Der Chansonnier aus der Fremde
3. Mai 2014"Le métèque" macht Moustaki 1969 berühmt. Das Chanson fing das Lebensgefühl all jener Ausländer ein, die in der Fremde argwöhnisch beäugt und abgelehnt werden. "Mit meiner Kanaken-Fresse, der des umherziehenden Juden, des griechischen Hirten, und meinen in alle vier Windrichtungen sprießenden Haaren, werde ich kommen, meine süße Gefangene", sang Moustaki – und stellte sich selbst als Produkt einer Jahrtausende alten Mischkultur im Mittelmeerraum vor.
Giuseppe Mustacchi wurde am 3. Mai 1934 in die kosmopolitische Welt der uralten ägyptischen Metropole Alexandria hineingeboren, als Sohn jüdisch-griechischer Eltern mit einem italienischen Vornamen. Im Buchladen seines Vaters trafen sich Intellektuelle verschiedenster Kulturen, man hörte Musik und parlierte in mehreren Sprachen. Der kleine Giuseppe besuchte eine französische Schule. 1951, mit dem Abitur in der Tasche hatte, ging er nach Paris. Die Stadt an der Seine verhieß dem 17-Jährigen die Erfüllung all seiner romantischen Träume, und sie war die Wiege des Chansons - seiner neuen Leidenschaft. Ein Chanson sei reine Magie und Poesie, hat er mal gesagt: eben Französisch mit Musik.

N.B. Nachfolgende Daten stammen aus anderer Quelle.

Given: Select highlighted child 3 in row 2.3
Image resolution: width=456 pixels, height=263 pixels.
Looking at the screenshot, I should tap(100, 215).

In den Cabarets der Bohème
Um sich über Wasser zu halten, schrieb Moustaki für eine ägyptische Zeitung, jobbte als Barmann, verkaufte Bücher und spielte Gitarre in den Cafés von Montparnasse. Dort lernte er den damals schon berühmten Chansonnier Georges Brassens kennen, der sein Freund und Mentor wurde. Ihm zu Ehren nannte sich Giuseppe fortan ebenfalls Georges.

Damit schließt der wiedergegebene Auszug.